2000年以降に有馬記念を制した名牝を振り返る企画の最終第4回は、コロナ禍の20年に制したクロノジェネシス。

 ファンの期待に結果で応えた。

20年に歴代最多(当時)となる21万4742票でファン投票1位で、年末のグランプリに出走したクロノジェネシスが、芦毛の馬体をターフで弾ませた。「天皇賞・秋は状態がイマイチでしたが、(有馬では)出来が良かった。距離やコース形態的にもチャンスはあると思っていました」。有馬記念に管理馬初出走させた斉藤崇調教師も自信を胸に秘め、コロナ渦で入場人員が制限された3516人の観客とともに見守った。

 発馬を決めると北村友はリズムを重視し、道中は中団後方から。向こう正面で徐々にポジションを上げ抜群の手応えで直線を向くと、早め先頭から押し切りを図るフィエールマンをゴール前でとらえ、サラキアの猛追もしのいだ。「年末に競馬ファンでない人も注目しているレース。僕も子供の頃に有馬記念ってすごいな、と感じたレースを勝てて、すごくうれしかった」とトレーナー。史上11頭目の同一年春秋グランプリ制覇を振り返った。

 史上初の牝馬連覇を狙った翌21年は3着。史上初の春秋グランプリ4連覇、史上牝馬初の有馬記念連覇は逃したが前年覇者の意地は示した。「6歳手前になって、凱旋門賞から帰ってきて、お母さんみたいな雰囲気を出していた。

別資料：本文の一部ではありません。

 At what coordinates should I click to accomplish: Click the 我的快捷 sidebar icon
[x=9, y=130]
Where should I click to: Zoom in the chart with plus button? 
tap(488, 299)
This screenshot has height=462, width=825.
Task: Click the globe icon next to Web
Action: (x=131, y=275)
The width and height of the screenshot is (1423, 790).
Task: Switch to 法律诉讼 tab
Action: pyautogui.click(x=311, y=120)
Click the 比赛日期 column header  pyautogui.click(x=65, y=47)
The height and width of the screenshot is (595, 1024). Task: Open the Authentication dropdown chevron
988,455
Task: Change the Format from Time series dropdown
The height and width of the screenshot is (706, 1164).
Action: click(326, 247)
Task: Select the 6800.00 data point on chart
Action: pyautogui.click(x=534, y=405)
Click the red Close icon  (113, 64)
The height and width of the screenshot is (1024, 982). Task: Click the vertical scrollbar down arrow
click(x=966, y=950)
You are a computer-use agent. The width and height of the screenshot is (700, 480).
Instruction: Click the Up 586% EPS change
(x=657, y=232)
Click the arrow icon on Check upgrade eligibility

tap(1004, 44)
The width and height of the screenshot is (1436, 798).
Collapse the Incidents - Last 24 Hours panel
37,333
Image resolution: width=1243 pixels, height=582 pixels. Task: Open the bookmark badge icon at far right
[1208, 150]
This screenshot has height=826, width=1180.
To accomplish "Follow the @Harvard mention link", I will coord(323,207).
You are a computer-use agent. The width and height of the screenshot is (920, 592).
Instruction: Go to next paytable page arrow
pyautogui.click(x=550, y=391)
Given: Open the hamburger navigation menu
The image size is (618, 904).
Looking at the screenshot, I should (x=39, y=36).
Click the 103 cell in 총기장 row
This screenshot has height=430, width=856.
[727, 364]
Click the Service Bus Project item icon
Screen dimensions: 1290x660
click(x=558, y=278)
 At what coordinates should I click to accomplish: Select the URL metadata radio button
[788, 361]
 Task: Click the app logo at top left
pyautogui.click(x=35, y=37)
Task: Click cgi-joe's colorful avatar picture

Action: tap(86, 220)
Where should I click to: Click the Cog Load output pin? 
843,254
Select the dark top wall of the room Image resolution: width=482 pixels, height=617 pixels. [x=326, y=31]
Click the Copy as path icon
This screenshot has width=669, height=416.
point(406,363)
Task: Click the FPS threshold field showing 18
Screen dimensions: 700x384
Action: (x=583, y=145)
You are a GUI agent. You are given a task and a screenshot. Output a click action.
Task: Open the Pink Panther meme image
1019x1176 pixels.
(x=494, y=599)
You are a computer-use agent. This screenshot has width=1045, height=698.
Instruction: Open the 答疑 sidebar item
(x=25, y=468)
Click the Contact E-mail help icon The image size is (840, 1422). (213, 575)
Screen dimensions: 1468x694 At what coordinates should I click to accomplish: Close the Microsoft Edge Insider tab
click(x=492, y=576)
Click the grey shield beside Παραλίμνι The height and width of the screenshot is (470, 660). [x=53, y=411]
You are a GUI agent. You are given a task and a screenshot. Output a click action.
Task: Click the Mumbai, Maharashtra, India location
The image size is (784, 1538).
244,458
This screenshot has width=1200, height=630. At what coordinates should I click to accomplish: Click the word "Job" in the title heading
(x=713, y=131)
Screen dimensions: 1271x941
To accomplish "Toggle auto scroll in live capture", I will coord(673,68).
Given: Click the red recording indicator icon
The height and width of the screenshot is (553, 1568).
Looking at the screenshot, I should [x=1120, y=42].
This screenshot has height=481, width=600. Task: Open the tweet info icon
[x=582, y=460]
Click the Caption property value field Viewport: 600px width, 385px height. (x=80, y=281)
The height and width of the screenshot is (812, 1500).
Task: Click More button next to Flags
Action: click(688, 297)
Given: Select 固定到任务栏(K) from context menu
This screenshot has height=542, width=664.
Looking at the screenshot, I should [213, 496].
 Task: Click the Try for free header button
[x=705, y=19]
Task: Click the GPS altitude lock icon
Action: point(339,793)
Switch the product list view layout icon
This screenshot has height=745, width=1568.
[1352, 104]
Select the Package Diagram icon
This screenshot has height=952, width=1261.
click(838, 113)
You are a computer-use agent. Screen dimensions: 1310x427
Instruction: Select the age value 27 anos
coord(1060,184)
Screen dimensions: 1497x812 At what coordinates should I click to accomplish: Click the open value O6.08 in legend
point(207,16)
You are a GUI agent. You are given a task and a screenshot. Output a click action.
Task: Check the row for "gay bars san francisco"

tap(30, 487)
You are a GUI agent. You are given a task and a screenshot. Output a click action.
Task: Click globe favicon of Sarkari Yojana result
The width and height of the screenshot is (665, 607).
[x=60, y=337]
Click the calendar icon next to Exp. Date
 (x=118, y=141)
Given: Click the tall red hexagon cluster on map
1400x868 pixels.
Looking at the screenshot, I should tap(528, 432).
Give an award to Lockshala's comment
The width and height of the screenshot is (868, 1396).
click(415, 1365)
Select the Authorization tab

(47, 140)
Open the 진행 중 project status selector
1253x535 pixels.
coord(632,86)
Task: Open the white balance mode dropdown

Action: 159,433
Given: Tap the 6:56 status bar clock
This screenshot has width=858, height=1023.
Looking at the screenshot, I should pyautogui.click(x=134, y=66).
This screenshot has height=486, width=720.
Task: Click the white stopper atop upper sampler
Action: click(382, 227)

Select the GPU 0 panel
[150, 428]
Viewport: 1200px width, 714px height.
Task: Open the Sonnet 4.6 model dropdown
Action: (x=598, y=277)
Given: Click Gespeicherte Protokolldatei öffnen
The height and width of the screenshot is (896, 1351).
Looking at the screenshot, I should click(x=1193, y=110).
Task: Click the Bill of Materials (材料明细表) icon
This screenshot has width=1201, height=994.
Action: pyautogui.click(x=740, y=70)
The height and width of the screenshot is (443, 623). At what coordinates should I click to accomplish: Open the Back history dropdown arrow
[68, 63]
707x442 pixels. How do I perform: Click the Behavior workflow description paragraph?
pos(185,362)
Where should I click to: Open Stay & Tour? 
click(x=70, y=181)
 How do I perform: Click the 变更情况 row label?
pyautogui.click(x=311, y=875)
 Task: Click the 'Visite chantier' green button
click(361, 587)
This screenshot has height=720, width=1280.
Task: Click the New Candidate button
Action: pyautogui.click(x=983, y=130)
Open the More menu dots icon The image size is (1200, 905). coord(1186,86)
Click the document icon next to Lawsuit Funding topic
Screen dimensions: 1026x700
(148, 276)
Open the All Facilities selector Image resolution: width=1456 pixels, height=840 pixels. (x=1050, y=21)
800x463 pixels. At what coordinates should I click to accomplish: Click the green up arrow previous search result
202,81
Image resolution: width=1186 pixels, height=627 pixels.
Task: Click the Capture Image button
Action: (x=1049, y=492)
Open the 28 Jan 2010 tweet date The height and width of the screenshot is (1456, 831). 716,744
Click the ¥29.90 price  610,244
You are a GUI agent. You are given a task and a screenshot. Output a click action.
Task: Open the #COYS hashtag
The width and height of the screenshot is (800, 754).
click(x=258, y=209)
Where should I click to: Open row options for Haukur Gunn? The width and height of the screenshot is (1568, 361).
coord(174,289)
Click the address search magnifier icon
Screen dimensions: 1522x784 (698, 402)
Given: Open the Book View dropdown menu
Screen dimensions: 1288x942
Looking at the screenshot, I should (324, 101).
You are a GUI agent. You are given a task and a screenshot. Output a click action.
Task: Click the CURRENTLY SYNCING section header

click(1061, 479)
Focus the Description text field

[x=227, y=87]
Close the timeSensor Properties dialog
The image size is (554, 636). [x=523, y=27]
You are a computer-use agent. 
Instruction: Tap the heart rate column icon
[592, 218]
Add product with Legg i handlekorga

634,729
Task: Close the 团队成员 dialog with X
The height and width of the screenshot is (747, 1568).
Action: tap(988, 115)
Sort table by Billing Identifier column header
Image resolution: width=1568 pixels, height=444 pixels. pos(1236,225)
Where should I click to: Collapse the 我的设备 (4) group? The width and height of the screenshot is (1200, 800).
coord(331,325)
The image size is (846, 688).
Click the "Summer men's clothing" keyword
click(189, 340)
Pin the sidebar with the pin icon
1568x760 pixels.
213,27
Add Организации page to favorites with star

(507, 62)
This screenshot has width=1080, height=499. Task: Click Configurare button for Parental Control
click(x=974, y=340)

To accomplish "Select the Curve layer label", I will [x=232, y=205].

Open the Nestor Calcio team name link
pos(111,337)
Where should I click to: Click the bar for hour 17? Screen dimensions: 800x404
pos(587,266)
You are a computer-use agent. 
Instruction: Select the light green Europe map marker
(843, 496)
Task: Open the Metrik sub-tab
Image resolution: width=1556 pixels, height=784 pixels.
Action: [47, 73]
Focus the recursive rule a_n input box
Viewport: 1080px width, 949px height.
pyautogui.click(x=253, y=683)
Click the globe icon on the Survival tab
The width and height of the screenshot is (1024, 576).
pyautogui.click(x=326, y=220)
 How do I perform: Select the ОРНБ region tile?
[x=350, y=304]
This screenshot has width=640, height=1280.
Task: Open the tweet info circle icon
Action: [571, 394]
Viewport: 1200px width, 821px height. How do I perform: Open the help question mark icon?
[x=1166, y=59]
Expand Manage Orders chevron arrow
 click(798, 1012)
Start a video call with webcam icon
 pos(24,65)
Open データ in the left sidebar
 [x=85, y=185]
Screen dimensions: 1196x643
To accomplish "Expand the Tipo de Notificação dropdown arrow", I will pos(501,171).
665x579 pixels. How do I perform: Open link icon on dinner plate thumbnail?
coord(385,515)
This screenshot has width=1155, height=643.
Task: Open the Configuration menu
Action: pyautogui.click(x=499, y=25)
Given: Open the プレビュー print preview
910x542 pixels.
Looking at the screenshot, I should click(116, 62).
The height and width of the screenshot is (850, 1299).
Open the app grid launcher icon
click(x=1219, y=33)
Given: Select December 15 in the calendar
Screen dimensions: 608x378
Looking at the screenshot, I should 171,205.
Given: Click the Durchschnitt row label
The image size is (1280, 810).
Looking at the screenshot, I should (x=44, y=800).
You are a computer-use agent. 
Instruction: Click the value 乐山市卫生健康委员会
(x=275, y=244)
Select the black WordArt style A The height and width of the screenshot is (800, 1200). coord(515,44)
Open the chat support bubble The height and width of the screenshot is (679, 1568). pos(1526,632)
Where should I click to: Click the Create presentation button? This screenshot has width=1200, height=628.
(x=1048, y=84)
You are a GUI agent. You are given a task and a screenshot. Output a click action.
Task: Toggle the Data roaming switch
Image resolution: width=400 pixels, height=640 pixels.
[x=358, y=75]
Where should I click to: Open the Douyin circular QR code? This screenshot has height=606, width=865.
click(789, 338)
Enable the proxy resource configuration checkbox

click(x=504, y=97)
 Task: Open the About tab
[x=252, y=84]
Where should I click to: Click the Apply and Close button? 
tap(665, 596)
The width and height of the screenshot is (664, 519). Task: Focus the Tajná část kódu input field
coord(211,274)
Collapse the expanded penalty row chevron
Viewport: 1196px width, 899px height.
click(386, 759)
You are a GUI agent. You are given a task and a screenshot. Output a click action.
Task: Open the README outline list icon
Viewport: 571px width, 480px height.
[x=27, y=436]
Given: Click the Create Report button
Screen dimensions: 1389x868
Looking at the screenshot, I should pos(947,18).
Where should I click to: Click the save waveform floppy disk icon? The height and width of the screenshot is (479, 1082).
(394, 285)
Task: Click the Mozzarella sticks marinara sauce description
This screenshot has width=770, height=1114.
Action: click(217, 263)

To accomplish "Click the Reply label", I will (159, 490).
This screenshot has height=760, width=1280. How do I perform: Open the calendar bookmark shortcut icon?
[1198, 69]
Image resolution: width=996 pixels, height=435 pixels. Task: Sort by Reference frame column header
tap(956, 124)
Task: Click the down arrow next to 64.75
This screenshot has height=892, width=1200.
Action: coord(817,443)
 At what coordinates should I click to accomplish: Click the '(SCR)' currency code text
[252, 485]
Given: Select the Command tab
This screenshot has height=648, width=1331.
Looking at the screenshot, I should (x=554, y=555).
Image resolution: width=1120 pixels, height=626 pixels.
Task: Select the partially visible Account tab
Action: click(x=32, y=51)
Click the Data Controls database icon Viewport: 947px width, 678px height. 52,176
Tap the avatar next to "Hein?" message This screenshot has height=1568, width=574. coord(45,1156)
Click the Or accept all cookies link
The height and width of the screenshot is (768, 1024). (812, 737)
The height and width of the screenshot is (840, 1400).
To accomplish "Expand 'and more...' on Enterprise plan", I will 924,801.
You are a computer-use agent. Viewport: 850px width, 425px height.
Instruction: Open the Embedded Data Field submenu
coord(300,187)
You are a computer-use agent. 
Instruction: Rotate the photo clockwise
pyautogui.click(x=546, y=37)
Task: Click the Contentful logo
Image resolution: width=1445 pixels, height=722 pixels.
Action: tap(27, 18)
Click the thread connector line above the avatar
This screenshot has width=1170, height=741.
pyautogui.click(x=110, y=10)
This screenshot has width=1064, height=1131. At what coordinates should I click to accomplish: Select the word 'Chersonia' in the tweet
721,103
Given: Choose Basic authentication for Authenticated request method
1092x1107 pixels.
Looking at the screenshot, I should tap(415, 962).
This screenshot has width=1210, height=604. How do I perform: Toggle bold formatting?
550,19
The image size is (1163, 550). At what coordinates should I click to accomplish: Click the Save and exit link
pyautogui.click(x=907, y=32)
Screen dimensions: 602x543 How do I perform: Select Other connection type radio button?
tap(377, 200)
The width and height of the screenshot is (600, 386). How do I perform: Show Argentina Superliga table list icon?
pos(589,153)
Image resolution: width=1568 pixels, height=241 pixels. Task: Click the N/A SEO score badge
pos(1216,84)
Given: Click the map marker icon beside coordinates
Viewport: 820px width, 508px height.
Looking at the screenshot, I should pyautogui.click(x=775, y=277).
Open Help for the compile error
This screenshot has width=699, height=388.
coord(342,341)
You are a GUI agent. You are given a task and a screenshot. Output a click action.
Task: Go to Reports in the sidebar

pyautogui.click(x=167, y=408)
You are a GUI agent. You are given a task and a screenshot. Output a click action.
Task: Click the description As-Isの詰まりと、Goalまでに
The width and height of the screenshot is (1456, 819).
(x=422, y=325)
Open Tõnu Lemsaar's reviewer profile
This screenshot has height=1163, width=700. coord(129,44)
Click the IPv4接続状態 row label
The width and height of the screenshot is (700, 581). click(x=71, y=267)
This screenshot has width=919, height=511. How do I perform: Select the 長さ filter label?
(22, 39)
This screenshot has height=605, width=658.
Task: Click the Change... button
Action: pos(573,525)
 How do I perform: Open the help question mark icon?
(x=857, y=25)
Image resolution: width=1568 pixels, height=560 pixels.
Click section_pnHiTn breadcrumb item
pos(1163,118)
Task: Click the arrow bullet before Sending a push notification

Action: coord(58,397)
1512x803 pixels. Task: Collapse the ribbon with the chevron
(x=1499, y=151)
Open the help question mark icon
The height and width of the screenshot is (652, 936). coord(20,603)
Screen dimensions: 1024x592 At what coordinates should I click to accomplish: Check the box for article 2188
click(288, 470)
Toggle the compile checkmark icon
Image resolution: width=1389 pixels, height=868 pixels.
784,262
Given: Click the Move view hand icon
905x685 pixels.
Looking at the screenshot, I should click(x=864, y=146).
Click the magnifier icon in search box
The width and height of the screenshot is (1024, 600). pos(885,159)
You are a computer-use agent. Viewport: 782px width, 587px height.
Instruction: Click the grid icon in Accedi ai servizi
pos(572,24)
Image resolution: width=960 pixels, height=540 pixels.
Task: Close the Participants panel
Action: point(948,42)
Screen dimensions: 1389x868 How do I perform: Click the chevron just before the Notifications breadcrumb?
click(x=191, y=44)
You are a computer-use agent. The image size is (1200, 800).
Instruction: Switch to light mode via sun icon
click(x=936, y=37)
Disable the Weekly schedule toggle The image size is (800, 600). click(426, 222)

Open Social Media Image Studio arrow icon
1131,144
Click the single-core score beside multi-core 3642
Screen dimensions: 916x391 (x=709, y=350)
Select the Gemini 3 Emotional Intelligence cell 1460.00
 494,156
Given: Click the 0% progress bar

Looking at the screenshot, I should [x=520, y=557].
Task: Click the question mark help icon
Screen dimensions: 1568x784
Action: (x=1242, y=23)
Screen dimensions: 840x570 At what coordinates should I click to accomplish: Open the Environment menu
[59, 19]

引退することも決まっていましたし、まずは無事に回ってきて欲しいと思っていましたが、それでもあれだけの競馬をしてくれた」とトレーナー。今年、初子のベレシートがデビュー。グランプリを彩った名牝は、第2の馬生を歩み出している。(戸田 和彦)=おわり=

クロノジェネシス 父バゴ、母クロノロジスト(父クロフネ)。2016年生まれの牝馬。現役時代は栗東・斉藤崇史厩舎所属で、馬主は(有)サンデーレーシング。北海道安平町のノーザンファームの生産。通算17戦8勝(うち海外2戦0勝)。総獲得賞金は12億473万5400円(うち海外1億302万1400円)。G1勝利は秋華賞(19年)、宝塚記念(20、21年)、有馬記念(20年)。宝塚記念では史上2頭目、牝馬初の連覇を成し遂げた。